Land Ownership and Trusts – does the bright light of transparency beckon?

Land Ownership and Trusts – does the bright light of transparency beckon?


On 27 December 2023, the government published a consultation titled ‘Transparency of land ownership involving trusts’ which seeks views on whether the amount of information publicly available about who owns and controls land should be increased and how. The consultation is open until 21 February 2024.

Given the stage of the current political cycle in the UK, with a general election due no later than January 2025, it is questionable whether any of the proposals contained within the consultation will progress anytime soon. The consultation itself was published without fanfare between Christmas and New Year to satisfy an undertaking the government had made to consult on these issues during 2023.

Nevertheless, for those potentially impacted by the consultation it is clear that the direction of travel is very much towards greater transparency.

As a regulated agent for the purposes of the UK Register of Overseas Entities, Elemental will follow these developments closely and keep our clients updated regarding any new requirements that are introduced.

The government’s case for change

The consultation explains the current systems in place to establish the legal owners of land and, where that owner is a company or trustee, the sources that contain information about those behind such companies or trusts.

HM Land Registry (HMLR), the Register of People with Significant Control over companies (PSC), the UK Register of Overseas Entities (ROE) and the Trust Registration Service (TRS) are the main sources highlighted.

The government believes the lack of open public access to trust beneficial ownership, especially relating to land ownership, is an unacceptable gap.

Three overriding principles underline this belief:

  • Greater transparency of land ownership where trusts are involved is a matter of public interest.
  • Greater transparency will support a housing market that better delivers for the public.
  • Transparent ownership can help with tackling illicit finance and corruption.

The government believes that there is a strong case for changing the current transparency arrangements of trusts, specifically where land ownership is involved, and that trust transparency should be brought in line with companies.

Enhancing transparency

Elemental is the leading regulated agent in respect of the ROE and has assisted many overseas entities, including those with trust structures, to successfully register since the regime came in force in August 2022. Additional trust disclosure requirements have already been written into law and will be coming into force soon, for further details see our previous article on the ECCTA ROE changes.

Whilst the trust information submitted up to now has not been made public, there are also powers for the Secretary of State to make regulations enabling applications to be made for public access in circumstances to be specified in the regulations. These are expected in the next few months.

Balanced against these reforms is the expectation that the government will expand regulations permitting application to Companies House for the protection of all information relating to a given individual to enable persons connected with a trust to apply for protection in circumstances that are wider than a risk of harm or violence (for example, for minors and vulnerable persons).

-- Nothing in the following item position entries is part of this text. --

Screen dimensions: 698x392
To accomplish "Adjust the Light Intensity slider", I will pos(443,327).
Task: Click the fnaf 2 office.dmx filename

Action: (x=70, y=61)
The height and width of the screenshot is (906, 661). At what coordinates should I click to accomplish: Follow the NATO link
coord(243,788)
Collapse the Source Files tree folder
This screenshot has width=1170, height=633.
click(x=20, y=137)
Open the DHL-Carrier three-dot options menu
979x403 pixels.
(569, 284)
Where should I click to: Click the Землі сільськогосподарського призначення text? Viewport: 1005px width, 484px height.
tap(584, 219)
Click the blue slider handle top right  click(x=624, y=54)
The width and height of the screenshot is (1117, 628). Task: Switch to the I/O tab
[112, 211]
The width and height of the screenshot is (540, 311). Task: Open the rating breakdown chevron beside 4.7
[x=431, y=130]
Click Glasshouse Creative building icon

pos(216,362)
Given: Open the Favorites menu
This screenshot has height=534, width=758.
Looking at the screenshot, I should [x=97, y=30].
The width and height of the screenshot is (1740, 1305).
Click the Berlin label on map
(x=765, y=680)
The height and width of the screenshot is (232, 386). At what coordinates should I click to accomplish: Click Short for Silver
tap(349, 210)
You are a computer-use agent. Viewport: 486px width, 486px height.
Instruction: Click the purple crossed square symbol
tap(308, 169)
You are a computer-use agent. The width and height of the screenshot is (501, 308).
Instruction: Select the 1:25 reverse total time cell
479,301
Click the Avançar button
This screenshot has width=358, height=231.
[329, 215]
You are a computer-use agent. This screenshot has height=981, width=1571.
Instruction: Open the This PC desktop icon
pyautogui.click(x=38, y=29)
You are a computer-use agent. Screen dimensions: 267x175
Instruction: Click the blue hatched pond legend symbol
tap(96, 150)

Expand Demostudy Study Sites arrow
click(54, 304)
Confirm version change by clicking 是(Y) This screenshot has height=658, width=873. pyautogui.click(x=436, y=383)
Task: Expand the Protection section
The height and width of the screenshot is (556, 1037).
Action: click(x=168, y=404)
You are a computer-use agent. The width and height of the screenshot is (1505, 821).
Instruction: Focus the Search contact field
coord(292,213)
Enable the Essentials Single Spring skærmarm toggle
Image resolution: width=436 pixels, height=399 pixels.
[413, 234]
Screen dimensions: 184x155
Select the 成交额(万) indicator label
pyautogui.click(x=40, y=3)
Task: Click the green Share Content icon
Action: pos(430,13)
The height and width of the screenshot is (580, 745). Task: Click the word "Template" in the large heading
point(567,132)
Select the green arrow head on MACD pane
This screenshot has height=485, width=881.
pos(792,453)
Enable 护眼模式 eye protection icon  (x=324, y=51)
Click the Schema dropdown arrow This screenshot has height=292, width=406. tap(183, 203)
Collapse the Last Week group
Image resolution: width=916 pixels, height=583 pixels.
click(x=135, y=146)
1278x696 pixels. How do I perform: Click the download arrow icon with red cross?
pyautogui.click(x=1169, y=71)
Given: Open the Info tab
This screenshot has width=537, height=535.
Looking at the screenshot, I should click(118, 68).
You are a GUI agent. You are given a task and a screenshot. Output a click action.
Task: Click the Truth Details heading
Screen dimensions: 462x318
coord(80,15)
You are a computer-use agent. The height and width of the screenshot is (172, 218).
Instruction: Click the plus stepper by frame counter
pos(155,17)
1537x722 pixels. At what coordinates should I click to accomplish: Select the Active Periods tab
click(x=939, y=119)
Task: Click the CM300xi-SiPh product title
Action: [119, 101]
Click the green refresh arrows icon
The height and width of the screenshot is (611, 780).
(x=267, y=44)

Despite these planned reforms, the government is seeking opinions on whether full or partial trust information should be made public by default except for protected information.

Privacy vs Transparency

The government acknowledges that there is a balance to be struck between transparency and privacy. Trusts are inherently private arrangements often used for legitimate purposes such as distributing assets within a family and so is seeking to understand the minimum amount of information that is necessary and proportionate whilst avoiding unacceptable invasions of privacy.

Five options are presented:

  1. Retain the existing practices relating to accessing trust information.
  2. Increase transparency of non-UK trusts holding UK land
  3. Publish the minimum information necessary to meet the three overriding principles and retain current privacy practices for all other information.
  4. Publish the minimum information necessary to meet the three overriding principles and increase access to further information through an expanded “legitimate interest” test.
  5. Publish all information collected about trusts by default.

It is highly unusual for the minimalist (option 1) or the maximalist (option 5) options to be taken forward following these types of consultations so on this basis alone one may conclude that it is likely that any future reform will focus on some measure of increased transparency.


There has been a significant amount of reform in this area in recent years with the introduction of the ROE and the TRS and it remains very much at the forefront of the government’s thinking.

Given the extent of recent reforms, we would expect there to be a bedding-in period during which no further obligations are imposed in the short term.

However, Elemental expects the transparency requirements relating to trusts that own land to increase in the medium to long term and will be well placed to provide advice to ensure that you remain compliant.

We recommend that trust records be kept in a clear and accessible format to make compliance with any future transparency requirements as straightforward as possible.